Effects of emerging contaminants on neurotransmission and biotransformation in marine organisms — An in vitro approach

2016 
Abstract The effects of gold (ionic form and nanoparticles — AuNPs) and pharmaceuticals (carbamazepine and fluoxetine) on enzymes involved in neurotransmission (acetylcholinesterase — AChE) and biotransformation (glutathione S -transferases — GST) were assessed by their incubation with Mytilus galloprovincialis ' hemolymph and subcellular fraction of gills, respectively. AuNPs did not alter enzymatic activities unlike ionic gold that inhibited AChE and GST activities at 2.5 and 0.42 mg·L − 1 , respectively. Carbamazepine inhibited AChE activity at 500 mg·L − 1 and fluoxetine at 1000 mg·L − 1 . GST was inhibited by carbamazepine at 250 mg·L − 1 and by fluoxetine at 125 mg·L − 1 . Increased AChE activity was found in simultaneous exposures to fluoxetine and bovine serum albumin coated AuNPs (BSA-AuNPs).
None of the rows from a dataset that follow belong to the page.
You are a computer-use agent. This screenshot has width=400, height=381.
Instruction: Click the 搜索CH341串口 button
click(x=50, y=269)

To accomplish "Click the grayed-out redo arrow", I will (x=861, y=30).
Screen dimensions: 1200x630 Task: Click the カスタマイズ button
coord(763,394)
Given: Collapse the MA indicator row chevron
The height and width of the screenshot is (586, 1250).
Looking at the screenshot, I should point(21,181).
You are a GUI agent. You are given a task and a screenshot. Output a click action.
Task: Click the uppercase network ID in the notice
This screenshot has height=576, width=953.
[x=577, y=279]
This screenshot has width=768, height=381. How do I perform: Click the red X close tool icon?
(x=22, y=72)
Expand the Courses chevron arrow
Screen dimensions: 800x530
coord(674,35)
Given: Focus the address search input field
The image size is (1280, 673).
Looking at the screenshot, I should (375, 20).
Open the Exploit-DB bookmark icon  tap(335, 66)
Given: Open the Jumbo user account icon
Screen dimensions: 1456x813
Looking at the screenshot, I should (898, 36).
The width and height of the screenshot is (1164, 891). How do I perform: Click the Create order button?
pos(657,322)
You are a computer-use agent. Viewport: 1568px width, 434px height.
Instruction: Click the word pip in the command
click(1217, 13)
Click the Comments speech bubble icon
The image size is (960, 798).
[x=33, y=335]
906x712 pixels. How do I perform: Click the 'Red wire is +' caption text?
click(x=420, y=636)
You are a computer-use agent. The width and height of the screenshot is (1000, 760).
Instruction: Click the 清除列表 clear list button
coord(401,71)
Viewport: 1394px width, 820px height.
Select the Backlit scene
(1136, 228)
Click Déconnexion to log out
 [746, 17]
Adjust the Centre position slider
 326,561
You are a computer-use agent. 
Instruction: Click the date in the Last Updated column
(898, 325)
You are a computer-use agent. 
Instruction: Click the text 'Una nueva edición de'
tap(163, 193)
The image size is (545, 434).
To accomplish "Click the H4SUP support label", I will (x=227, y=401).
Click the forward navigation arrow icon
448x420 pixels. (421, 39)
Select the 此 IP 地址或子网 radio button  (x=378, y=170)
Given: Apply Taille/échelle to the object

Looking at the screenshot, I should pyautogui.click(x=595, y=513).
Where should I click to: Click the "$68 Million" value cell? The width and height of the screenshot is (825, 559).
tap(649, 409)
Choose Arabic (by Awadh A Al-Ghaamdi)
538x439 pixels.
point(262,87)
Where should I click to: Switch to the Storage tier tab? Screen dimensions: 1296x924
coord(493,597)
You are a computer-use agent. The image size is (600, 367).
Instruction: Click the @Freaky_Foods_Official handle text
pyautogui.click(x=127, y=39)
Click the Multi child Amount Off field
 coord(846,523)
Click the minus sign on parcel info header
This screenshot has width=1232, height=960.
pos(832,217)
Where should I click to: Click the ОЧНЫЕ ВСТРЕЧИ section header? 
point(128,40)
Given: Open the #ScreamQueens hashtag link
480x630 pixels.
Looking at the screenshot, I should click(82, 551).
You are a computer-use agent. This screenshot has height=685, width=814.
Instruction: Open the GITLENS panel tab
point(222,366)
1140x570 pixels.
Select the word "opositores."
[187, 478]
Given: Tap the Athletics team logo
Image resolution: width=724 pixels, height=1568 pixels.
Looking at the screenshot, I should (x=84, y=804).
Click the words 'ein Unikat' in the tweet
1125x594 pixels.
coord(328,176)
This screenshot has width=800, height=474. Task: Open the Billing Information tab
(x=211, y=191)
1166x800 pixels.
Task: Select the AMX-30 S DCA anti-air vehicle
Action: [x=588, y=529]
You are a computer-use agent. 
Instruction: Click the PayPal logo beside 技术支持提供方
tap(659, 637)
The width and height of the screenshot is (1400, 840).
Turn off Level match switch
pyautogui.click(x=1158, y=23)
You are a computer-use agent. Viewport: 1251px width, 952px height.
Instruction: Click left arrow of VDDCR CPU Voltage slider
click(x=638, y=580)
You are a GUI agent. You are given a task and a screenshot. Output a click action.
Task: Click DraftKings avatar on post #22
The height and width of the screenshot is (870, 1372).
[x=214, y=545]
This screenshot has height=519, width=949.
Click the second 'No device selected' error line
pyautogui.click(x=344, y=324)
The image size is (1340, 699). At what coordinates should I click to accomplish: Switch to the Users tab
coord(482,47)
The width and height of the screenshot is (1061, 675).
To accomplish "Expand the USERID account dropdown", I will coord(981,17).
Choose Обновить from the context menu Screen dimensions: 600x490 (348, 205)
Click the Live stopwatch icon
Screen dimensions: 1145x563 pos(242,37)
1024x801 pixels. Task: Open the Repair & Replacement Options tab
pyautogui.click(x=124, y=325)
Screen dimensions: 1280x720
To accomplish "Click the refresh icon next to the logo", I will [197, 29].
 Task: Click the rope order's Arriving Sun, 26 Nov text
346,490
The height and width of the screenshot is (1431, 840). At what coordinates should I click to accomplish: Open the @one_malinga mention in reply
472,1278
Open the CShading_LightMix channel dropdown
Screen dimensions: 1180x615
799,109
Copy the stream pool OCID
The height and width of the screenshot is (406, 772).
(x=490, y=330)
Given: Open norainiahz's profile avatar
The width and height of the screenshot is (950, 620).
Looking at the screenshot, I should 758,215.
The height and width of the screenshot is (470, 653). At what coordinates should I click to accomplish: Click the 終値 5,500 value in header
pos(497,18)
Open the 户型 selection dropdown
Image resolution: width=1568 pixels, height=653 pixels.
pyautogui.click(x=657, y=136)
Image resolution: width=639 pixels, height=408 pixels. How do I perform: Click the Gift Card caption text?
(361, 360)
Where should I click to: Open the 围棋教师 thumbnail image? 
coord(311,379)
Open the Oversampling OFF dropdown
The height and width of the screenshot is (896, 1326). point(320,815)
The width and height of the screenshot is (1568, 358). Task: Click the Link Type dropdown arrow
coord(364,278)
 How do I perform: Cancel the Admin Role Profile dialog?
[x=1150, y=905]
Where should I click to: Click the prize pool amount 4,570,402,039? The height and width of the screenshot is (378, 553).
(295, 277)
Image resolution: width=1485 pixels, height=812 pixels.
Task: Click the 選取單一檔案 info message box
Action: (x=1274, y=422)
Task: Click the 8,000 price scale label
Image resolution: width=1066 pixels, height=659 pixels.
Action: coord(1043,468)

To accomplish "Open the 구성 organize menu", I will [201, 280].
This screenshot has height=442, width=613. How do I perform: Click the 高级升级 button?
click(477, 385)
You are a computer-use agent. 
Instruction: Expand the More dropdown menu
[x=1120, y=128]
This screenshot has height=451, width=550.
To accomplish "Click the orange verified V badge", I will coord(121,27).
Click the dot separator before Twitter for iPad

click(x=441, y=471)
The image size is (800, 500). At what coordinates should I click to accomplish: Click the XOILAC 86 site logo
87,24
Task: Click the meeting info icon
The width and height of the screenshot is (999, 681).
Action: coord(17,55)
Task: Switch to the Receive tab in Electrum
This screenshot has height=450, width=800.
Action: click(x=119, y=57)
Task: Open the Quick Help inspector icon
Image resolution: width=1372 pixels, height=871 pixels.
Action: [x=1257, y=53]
Concerning GST, in the simultaneous exposures, AuNPs revealed protective effects against carbamazepine (citrate and polyvinylpyrrolidone coated) and fluoxetine (citrate and BSA coated) induced inhibition. However, BSA-AuNPs increased the inhibition caused by carbamazepine. AuNPs demonstrated ability to interfere with other chemicals toxicity justifying further studies.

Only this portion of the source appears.